Image from Instagram:@fievel_lad

Apple cider vinegar helps to reduce the pH level present in your puppy’s urine. So, it can help relieve symptoms of UTI as it neutralizes bad bacteria developing in the bladder.

A couple of tablespoons of apple cider vinegar mixed with water or food is suitable for big dogs and a teaspoon for small canines suffering from UTIs. Do this twice a day for up to a week, depending on the severity of the condition.

3. Cranberry Supplement

Image from PetHonesty

Just like apple cider vinegar, cranberries prevent bacterial development in the bladder by decreasing the pH levels in the urine. This is why it is worth a try for dogs suffering from urinary tract infections.

Cranberry supplements are easy to take and can help with this condition. These are also better than giving pure cranberry juice, which is too sweet for dogs and can lead to weight gain.

2. Urethral Sphincter Medication

Image from Instagram:@bunkstie

Dogs with UTIs tend to have a difficult time controlling their pee. This is why accidents often arise, which is one of the symptoms of canine urinary tract infection.

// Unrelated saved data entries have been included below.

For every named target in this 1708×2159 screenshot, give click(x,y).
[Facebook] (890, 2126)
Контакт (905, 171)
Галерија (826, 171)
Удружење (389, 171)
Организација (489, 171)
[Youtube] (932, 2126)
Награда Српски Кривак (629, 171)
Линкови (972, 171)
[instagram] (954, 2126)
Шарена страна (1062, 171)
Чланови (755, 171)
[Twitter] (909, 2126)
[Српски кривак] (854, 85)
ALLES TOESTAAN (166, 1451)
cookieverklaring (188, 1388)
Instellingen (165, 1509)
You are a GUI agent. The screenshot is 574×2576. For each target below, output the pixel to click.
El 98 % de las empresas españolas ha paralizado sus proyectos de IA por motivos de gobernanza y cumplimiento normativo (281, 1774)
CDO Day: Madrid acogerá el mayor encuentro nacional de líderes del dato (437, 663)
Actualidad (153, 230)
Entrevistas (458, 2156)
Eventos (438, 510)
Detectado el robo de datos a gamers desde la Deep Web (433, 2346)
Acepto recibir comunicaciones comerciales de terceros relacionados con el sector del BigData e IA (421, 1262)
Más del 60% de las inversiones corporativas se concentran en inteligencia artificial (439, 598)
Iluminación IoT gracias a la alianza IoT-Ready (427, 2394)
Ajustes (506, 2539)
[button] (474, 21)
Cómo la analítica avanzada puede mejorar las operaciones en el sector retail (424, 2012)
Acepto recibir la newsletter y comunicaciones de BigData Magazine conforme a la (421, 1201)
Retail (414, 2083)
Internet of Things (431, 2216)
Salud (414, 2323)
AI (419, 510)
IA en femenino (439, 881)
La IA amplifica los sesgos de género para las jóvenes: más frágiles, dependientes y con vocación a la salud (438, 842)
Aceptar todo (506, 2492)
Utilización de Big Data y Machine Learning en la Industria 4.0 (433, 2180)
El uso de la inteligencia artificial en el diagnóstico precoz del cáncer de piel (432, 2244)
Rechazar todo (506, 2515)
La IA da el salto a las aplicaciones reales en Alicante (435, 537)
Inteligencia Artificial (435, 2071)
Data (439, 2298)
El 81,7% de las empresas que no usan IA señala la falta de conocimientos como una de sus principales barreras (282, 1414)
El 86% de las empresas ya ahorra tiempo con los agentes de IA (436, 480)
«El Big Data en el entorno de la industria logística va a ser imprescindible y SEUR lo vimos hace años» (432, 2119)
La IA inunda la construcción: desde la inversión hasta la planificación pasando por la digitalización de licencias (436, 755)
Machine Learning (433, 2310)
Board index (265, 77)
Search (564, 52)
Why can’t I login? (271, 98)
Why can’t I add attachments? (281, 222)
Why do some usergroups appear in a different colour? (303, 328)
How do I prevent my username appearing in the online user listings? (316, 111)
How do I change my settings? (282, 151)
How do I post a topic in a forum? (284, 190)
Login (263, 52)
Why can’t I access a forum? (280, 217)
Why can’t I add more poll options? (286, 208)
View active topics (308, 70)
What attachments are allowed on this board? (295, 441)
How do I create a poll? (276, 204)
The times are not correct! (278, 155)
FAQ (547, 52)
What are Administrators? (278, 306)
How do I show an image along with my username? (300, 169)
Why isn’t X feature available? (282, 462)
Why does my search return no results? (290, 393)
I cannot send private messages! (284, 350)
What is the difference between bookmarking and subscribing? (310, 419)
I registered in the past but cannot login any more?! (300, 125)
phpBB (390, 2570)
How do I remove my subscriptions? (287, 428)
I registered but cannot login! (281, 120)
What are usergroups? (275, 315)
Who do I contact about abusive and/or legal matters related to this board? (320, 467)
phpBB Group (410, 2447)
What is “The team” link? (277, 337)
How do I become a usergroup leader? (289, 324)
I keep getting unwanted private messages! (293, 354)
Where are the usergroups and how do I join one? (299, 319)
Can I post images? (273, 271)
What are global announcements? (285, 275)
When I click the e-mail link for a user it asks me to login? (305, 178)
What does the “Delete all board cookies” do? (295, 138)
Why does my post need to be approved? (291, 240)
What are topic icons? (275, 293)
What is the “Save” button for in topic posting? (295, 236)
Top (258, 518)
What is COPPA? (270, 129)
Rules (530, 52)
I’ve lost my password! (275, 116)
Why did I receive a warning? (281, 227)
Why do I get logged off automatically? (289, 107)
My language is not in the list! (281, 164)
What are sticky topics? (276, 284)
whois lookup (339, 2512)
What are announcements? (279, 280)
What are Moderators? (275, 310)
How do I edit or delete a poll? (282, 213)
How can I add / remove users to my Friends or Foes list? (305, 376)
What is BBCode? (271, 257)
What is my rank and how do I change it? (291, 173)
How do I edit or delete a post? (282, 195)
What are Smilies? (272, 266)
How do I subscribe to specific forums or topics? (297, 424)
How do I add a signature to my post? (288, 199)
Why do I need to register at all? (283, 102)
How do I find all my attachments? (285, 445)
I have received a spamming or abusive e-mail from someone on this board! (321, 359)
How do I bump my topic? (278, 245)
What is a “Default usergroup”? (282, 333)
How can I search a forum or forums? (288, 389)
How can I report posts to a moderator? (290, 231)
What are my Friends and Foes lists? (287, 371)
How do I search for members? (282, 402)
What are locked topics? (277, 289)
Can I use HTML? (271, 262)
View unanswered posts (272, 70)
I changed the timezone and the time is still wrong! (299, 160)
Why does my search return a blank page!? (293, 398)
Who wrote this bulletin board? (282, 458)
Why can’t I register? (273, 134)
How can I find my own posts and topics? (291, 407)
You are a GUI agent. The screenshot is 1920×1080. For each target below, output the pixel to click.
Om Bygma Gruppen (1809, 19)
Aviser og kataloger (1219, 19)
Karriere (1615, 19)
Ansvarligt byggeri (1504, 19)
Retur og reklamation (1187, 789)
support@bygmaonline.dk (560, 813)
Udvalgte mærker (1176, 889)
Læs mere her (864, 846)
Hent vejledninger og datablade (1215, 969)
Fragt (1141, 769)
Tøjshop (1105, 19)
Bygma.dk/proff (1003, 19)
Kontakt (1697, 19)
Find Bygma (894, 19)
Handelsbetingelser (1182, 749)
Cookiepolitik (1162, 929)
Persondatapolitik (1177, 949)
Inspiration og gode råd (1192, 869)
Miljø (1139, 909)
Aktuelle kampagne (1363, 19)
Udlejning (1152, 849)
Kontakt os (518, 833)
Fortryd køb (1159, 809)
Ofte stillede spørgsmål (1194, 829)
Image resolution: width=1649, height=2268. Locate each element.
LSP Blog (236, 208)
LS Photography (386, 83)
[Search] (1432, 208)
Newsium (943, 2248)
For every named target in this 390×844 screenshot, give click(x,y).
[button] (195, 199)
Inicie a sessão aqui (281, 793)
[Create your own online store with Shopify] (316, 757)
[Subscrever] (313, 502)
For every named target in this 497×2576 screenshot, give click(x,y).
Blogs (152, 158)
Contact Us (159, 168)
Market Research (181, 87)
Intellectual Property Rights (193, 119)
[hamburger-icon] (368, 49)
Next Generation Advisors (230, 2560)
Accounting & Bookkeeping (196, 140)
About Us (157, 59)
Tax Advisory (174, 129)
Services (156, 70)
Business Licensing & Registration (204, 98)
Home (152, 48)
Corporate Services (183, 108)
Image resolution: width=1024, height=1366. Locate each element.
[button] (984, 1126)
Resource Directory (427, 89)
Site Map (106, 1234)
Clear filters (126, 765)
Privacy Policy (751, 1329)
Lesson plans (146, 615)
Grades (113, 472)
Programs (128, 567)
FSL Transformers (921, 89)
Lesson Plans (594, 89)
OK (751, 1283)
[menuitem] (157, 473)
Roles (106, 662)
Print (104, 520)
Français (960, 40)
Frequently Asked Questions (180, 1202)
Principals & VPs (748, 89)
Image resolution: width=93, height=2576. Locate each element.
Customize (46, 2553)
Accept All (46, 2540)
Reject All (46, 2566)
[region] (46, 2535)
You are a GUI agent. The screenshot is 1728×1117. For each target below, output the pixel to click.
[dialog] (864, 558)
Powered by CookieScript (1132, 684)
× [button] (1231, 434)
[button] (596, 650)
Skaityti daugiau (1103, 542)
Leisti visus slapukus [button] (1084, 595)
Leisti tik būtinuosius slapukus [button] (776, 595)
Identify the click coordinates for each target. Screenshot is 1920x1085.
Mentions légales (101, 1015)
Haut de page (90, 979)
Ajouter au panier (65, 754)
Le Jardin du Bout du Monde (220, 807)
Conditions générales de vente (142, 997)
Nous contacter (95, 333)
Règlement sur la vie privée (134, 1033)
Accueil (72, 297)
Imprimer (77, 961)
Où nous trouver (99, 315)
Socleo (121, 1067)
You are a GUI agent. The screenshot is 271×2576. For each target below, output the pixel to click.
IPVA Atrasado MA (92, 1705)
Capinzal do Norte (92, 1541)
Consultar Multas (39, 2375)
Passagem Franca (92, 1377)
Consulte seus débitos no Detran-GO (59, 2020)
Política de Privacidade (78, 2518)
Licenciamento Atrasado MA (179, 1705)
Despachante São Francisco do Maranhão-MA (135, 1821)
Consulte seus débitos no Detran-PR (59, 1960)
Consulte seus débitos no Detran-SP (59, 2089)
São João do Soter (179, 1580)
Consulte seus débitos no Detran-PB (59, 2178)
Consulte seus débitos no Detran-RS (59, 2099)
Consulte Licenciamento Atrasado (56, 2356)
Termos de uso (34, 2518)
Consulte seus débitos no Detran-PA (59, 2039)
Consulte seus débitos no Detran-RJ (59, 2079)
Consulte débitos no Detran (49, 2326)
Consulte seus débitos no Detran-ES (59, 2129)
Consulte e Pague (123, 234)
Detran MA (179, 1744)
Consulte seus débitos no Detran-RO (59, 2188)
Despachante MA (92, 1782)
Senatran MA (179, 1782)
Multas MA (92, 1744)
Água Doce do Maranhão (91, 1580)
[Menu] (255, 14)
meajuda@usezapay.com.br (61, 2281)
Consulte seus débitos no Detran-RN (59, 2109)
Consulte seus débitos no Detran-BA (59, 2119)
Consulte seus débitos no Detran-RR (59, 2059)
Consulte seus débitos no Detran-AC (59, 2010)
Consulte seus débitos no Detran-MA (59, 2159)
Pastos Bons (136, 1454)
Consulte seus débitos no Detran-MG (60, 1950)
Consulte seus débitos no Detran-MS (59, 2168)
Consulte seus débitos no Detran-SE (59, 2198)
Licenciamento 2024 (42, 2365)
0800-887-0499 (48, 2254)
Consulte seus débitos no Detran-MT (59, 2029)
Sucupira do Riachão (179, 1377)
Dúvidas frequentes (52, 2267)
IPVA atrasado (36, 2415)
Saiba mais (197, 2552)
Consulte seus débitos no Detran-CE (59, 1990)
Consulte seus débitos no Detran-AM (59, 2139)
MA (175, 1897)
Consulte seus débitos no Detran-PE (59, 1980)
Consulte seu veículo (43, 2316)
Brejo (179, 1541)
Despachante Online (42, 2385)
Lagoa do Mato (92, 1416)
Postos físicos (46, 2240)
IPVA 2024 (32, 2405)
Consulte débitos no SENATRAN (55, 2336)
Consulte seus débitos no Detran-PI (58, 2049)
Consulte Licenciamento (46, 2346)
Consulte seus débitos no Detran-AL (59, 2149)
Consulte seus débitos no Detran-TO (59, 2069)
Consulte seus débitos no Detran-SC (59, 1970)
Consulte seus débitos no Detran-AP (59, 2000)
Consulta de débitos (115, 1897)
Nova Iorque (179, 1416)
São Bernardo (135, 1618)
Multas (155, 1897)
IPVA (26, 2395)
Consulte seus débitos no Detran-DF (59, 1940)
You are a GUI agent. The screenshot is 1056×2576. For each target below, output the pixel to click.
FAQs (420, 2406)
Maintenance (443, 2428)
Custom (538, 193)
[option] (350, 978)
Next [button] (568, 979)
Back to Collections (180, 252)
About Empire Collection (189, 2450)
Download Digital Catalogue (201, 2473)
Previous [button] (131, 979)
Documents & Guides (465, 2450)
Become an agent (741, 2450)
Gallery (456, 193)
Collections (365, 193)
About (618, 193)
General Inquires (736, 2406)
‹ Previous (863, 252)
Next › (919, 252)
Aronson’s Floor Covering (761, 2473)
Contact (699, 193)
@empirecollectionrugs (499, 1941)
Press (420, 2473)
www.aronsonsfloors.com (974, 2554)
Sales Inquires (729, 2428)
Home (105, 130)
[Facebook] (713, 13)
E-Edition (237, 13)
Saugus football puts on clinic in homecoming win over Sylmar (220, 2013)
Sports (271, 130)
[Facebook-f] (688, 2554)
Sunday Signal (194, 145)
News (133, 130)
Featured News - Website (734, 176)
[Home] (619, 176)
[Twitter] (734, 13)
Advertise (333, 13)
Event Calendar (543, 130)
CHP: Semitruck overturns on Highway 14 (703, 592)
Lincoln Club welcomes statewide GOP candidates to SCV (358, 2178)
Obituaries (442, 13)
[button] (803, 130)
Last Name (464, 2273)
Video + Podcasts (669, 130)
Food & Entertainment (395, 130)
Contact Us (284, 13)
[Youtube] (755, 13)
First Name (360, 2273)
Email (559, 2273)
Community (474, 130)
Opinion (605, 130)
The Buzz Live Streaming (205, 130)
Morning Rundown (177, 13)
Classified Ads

In this case, a urethral sphincter medication may help your pet to control his urine. When incontinence is an issue, this medication can tighten the urethra and prevent the accidental release of urine.

1. Anti-Inflammatory Medication

Image from Instagram:@tucker.j23

Since urinary tract infection is linked with an inflammation of the bladder, then your vet may prescribe anti-inflammatory medication to your pet. This is usually administered at night to make sure that there is a higher antimicrobial amount in the bladder to promote relief.

There are certain types of anti-inflammatory medication that veterinarians recommend to dogs. Some of these include amoxicillin, cephalexin, ampicillin, and a few others. It is best to consult a specialist before giving any of these to your pooch.

How Do You Know If Your Dog Has A Urinary Tract Infection? Urinary tract infections in dogs include certain symptoms such as fever, cloudy urine, licking the urinary opening, and frequent accidents indoors. Some canines may whimper as though in pain or discomfort while peeing, as well. Do note that if your dog exhibits such symptoms now, it is best to visit a vet soon.

Can A Dog’s Bladder Infection Go Away On Its Own? No, bladder infections are only going to get resolved with proper treatment. It is also possible that symptoms of a bladder infection can be indications of other underlying issues, which is why it is best to treat this condition right away.

Should You Scold A Dog For Peeing Inside? It is not advisable to scold your dog for peeing inside, as this may adversely impact its behavior. When you yell at your pet, it can make things worse, as your pooch will be afraid of peeing in front of you when taken outside.